Washington Post, the
By Chelsea Harvey
“Always when there is a hurricane, you have compounding effects of ocean flooding — surge — and terrestrial flooding,” said Amir AghaKouchak, an associate professor of hydrology and remote sensing at the University of California at Irvine. Harvey, he said, is a prime example of how these two factors work together to create the perfect storm, producing catastrophic coastal flooding when they occur at once. And now, he said, we need to pay more attention to the way these factors work together when we’re estimating flood risks for coastal regions — before disaster actually strikes.

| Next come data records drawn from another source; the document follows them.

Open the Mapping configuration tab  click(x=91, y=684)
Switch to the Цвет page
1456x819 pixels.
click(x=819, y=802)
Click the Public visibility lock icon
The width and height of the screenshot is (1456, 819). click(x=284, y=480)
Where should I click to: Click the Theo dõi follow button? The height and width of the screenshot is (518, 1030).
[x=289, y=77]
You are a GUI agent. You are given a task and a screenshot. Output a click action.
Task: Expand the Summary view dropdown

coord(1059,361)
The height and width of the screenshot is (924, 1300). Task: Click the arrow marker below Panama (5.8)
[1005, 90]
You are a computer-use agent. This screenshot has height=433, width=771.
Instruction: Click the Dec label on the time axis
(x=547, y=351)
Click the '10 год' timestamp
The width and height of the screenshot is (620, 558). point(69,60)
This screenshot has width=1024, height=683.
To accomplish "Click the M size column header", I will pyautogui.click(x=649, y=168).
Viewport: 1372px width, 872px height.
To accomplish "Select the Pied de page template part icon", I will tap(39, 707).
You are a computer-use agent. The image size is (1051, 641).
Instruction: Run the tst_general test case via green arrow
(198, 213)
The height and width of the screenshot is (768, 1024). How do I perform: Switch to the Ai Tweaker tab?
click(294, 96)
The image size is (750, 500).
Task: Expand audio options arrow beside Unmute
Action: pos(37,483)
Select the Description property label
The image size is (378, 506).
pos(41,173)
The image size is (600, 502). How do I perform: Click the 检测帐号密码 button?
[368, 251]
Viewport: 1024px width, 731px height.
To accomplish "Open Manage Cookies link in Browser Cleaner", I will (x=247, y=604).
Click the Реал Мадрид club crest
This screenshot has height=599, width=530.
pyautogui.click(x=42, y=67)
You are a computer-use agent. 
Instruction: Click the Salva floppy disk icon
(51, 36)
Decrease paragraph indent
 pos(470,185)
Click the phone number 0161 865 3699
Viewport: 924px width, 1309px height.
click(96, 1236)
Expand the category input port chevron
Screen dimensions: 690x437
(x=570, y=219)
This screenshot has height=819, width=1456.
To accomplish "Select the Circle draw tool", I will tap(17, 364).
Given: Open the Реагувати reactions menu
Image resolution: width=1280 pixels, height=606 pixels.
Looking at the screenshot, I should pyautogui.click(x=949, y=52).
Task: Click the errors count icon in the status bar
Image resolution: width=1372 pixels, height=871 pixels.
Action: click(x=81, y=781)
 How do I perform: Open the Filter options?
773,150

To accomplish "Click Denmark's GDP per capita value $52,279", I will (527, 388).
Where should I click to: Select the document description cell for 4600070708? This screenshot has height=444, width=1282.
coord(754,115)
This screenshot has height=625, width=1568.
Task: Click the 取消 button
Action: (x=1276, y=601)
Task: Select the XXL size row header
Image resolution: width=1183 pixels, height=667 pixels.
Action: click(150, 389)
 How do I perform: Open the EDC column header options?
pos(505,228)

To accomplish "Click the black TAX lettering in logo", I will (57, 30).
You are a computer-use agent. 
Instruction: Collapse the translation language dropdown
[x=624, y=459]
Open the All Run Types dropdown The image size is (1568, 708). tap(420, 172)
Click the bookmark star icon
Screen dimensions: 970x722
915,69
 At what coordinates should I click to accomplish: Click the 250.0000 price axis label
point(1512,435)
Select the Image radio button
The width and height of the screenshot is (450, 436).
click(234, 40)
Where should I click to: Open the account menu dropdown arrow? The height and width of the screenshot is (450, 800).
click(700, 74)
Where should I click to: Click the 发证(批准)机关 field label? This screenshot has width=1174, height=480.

Scientists tend to focus on one flood driver or another when conducting flood hazard assessments for any given area — evaluating either the risk of terrestrial flooding, which occurs inland as a result of excess precipitation and overflowing rivers, or of surging ocean waters. But in many coastal areas, where rivers run out to meet the sea, both factors play a major role in the risk of regional flooding. Focusing on only one or the other can run the risk of underestimating the likelihood of a major flood.
In a new study, a group of scientists from the University of California at Irvine, including AghaKouchak, and from the University of Salento in Lecce, Italy, have pointed out the importance of addressing both factors at once — and they’ve come up with a method that allows scientists to do so. Their findings were published Monday in the journal Proceedings of the National Academy of Sciences.